A weighted combination of CD276, BAG3, and SRC was associated with the prognosis of AML patients. (A) Correlation among CD276, BAG3, and SRC with p < 0.05 in TCGA, Beat AML, GSE71014, and GZFPH datasets. (B) The radar plot shows the contribution of CD276, BAG3, and SRC to OS in the TCGA dataset, which was determined by the coefficients β in the multivariate COX regression model. Risk score = β1* (CD276 expression) + β2* (BAG3 expression) + β3* (SRC expression). (C) Positive correlation between risk score and age in the TCGA (left panel) and GZFPH (right panel) datasets.
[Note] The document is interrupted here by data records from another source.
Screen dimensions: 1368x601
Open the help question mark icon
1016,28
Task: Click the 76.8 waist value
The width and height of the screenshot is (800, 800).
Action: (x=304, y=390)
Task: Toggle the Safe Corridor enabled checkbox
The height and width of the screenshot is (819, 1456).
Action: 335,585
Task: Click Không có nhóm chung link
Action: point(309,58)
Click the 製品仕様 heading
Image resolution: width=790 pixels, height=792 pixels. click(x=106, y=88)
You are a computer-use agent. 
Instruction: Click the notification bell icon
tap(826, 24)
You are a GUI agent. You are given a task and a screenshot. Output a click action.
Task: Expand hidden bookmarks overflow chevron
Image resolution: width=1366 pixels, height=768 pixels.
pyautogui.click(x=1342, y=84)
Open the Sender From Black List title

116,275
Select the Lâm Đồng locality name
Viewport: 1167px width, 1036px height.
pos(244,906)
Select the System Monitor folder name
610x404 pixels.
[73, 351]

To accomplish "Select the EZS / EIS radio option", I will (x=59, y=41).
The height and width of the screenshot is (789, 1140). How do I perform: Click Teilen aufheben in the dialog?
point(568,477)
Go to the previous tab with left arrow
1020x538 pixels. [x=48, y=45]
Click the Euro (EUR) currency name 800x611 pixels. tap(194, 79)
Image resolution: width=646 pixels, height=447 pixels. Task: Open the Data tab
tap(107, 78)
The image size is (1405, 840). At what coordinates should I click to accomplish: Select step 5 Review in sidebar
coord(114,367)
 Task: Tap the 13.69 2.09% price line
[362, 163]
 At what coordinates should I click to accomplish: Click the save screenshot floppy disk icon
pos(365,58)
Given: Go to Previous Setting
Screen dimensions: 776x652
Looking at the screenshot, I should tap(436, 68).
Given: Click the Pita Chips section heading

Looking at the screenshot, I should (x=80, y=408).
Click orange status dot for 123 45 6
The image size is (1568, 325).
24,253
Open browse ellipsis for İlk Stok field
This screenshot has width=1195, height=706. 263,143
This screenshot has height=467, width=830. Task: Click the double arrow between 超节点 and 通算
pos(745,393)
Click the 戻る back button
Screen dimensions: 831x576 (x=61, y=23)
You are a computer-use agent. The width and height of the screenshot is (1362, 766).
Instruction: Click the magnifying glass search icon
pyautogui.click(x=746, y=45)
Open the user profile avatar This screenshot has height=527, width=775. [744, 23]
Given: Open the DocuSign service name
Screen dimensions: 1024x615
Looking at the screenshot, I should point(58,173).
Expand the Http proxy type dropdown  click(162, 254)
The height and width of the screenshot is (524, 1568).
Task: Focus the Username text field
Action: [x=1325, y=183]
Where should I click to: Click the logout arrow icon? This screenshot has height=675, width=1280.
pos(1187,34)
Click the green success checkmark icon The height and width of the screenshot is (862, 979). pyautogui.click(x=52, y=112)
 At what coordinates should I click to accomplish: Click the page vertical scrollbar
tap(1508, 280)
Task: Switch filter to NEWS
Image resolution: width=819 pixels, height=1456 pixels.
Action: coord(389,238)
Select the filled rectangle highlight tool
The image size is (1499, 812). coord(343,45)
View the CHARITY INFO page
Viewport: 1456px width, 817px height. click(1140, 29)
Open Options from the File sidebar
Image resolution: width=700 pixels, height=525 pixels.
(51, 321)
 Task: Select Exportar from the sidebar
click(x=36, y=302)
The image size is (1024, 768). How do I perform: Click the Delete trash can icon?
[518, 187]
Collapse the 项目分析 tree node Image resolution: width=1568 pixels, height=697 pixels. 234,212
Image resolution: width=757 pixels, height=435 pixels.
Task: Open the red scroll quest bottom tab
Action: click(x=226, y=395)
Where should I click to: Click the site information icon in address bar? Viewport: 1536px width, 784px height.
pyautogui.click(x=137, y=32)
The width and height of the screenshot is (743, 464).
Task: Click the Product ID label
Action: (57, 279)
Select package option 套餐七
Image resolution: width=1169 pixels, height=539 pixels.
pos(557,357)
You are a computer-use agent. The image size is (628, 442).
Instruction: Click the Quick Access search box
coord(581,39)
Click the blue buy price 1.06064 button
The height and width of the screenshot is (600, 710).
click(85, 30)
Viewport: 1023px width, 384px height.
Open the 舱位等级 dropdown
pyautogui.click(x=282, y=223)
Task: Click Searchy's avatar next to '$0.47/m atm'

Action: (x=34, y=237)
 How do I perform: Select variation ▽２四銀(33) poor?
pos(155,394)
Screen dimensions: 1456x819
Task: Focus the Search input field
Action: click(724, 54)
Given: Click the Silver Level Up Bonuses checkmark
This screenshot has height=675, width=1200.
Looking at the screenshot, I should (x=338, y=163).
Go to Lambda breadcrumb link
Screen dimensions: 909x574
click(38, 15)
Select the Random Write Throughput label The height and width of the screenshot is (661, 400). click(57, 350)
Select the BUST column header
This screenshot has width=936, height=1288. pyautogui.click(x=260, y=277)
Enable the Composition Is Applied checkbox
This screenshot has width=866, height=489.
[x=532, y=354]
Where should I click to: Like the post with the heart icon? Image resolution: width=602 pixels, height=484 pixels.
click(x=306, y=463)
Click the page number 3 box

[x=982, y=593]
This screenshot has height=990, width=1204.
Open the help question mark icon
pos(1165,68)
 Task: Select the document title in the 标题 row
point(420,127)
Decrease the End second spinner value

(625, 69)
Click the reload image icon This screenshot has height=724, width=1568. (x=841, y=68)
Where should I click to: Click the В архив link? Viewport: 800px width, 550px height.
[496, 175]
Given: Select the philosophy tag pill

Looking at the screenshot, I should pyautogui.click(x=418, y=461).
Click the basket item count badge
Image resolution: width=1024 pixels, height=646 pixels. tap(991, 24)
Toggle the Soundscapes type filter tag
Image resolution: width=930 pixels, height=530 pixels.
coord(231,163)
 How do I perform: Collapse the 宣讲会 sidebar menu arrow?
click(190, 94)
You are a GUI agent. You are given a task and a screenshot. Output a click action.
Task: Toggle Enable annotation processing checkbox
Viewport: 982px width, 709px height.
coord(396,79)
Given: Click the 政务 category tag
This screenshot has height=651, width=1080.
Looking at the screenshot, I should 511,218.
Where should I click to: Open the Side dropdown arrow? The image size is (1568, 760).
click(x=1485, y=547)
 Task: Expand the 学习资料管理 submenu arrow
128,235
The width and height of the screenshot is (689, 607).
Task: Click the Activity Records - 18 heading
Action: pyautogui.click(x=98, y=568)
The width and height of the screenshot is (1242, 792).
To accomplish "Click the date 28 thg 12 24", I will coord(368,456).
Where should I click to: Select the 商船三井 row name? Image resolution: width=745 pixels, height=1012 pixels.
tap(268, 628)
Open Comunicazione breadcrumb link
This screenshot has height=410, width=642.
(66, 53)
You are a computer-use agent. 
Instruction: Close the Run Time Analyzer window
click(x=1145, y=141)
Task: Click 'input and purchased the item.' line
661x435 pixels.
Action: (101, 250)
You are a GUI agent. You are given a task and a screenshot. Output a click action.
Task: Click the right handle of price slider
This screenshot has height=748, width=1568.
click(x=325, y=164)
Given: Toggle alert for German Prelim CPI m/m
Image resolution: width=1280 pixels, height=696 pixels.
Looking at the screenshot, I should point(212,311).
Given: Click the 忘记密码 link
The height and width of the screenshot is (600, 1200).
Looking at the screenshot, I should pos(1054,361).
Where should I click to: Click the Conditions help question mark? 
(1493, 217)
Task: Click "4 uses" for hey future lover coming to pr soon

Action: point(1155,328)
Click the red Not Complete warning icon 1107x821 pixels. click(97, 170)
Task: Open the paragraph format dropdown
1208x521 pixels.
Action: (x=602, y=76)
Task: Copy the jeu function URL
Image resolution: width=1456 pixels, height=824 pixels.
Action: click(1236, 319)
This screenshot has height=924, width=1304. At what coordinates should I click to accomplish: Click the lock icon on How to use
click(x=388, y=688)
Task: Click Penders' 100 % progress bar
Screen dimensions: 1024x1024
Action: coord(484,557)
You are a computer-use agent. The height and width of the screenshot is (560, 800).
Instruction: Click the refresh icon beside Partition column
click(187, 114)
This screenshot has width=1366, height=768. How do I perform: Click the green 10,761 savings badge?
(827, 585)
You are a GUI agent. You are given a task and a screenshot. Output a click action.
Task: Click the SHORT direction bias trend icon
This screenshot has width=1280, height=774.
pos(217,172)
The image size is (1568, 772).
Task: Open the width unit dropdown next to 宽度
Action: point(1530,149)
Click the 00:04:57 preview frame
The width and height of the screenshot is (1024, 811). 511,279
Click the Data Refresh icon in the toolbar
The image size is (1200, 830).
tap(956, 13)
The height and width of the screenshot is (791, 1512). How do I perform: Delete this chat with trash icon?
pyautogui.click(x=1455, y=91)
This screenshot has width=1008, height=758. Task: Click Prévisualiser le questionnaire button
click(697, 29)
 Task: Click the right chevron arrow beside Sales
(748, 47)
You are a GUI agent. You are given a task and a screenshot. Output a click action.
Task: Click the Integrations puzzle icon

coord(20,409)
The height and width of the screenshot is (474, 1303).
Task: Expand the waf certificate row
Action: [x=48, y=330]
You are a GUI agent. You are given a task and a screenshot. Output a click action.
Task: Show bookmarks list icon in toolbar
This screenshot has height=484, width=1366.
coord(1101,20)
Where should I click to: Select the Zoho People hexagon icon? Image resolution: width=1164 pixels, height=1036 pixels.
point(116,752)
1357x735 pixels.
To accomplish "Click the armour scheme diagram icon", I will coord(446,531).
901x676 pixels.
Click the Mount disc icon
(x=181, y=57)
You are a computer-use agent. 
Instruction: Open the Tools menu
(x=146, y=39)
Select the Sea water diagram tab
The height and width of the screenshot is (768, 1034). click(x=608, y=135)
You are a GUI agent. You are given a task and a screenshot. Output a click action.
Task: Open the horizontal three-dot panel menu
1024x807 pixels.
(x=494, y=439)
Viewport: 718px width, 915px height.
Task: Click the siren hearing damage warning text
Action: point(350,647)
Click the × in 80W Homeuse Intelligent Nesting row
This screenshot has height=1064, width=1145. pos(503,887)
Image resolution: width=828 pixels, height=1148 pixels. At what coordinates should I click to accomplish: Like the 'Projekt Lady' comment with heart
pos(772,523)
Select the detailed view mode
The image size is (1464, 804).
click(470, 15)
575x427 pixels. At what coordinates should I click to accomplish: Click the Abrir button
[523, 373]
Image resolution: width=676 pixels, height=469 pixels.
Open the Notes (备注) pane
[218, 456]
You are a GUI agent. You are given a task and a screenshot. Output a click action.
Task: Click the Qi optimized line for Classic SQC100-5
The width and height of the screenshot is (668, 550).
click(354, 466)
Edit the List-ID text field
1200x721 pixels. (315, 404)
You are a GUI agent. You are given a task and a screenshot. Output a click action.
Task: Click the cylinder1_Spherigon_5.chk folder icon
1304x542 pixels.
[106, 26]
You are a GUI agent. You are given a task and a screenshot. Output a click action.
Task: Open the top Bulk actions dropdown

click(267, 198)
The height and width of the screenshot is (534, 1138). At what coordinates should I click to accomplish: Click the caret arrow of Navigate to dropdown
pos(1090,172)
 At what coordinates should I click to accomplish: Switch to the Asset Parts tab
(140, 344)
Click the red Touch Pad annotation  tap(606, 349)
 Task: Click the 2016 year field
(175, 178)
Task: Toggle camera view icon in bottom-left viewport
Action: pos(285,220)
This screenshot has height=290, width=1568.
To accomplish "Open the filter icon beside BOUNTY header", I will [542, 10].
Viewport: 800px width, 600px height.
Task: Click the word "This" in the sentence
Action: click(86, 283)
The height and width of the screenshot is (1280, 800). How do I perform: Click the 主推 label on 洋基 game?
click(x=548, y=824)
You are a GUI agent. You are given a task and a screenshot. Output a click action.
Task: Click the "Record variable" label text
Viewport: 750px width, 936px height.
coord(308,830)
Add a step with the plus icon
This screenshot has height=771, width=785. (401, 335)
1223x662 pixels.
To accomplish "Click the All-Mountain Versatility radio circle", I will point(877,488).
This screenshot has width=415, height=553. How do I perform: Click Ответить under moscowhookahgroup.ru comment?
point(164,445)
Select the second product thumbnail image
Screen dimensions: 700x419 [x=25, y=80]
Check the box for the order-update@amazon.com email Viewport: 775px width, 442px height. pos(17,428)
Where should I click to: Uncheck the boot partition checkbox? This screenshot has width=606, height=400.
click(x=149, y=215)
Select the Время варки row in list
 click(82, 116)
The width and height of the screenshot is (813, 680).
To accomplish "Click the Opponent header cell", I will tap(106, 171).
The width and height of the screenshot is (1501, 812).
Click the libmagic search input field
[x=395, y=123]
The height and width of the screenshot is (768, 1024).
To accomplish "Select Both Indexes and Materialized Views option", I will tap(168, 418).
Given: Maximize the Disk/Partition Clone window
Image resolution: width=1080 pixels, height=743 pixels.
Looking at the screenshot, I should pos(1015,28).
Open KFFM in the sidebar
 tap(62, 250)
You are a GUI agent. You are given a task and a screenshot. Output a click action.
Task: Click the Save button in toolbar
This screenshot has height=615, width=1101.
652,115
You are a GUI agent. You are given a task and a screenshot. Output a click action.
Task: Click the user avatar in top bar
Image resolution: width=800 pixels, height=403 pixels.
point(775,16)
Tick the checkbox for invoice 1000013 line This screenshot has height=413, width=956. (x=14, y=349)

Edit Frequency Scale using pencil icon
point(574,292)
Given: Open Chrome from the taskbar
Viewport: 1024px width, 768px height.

D-F: Relationship between risk score and favorable, intermediate, and poor risk subgroups TCGA (D), Beat-AML (E), and GZFPH (F) datasets. (G) OS analysis of low- and high-risk patients based on the combination of CD276, BAG3, and SRC in the TCGA, Beat-AML, GSE71014, and GZFPH datasets.

Figure 6.

Construction of risk stratification for AML patients. (A) The risk score, risk stratification, age, and FAB subtype were used to construct the nomogram model in the TCGA dataset. B-C: Kaplan Meier curves of new (left panel) and standard (middle panel) risk stratification were plotted and C-index was used for evaluating the performance of new and standard European Leukemia Net (ELN) risk stratification (right panel) in the TCGA (B) and GZFPH (C) datasets.

Figure 7.

Correlation between risk score and gene mutation in AML patients. A-B: Mutation landscape of the top 20 genes in low- (left panel) and high-risk score (right panel) subgroups in the TCGA (A) and Beat-AML (B) datasets. C-D: High-risk score was positive correlation with TP53 mutation (C) and TP53 mutation was associated with poor OS (D) in AML patients in the TCGA (left panel) and Beat-AML (right panel) datasets.

Figure 8.

Gene set variation analysis (GSVA) of high-risk score subgroup in AML. A-B: GSVA pathways of high-risk score subgroup in the TCGA (A) and GSE71014 (B) datasets. C-D: Relationship between risk score and GSVA score of p53 pathway in the TCGA (C) and GSE71014 (D) datasets. E-F: OS analysis of low- and high-GSVA score of p53 pathway based on the optimal cut-point in the TCGA (E) and GSE71014 (F) datasets.

Figure 9.

Correlation between risk score and tumor immune microenvironment in AML. A-B: Correlation between risk score and immune score (left panel), immune cell subpopulations (middle panel), and T-cell senescence score (right panel) in the TCGA (A) and GSE71014 (B) datasets. (C) The GZFPH dataset was used to validate the relationship between risk score and T-cell senescence score. (D) Risk score had a positive correlation with Tumor Immune Dysfunction and Exclusion (TIDE) score in the TCGA (left panel) and GSE71014 (right panel) datasets.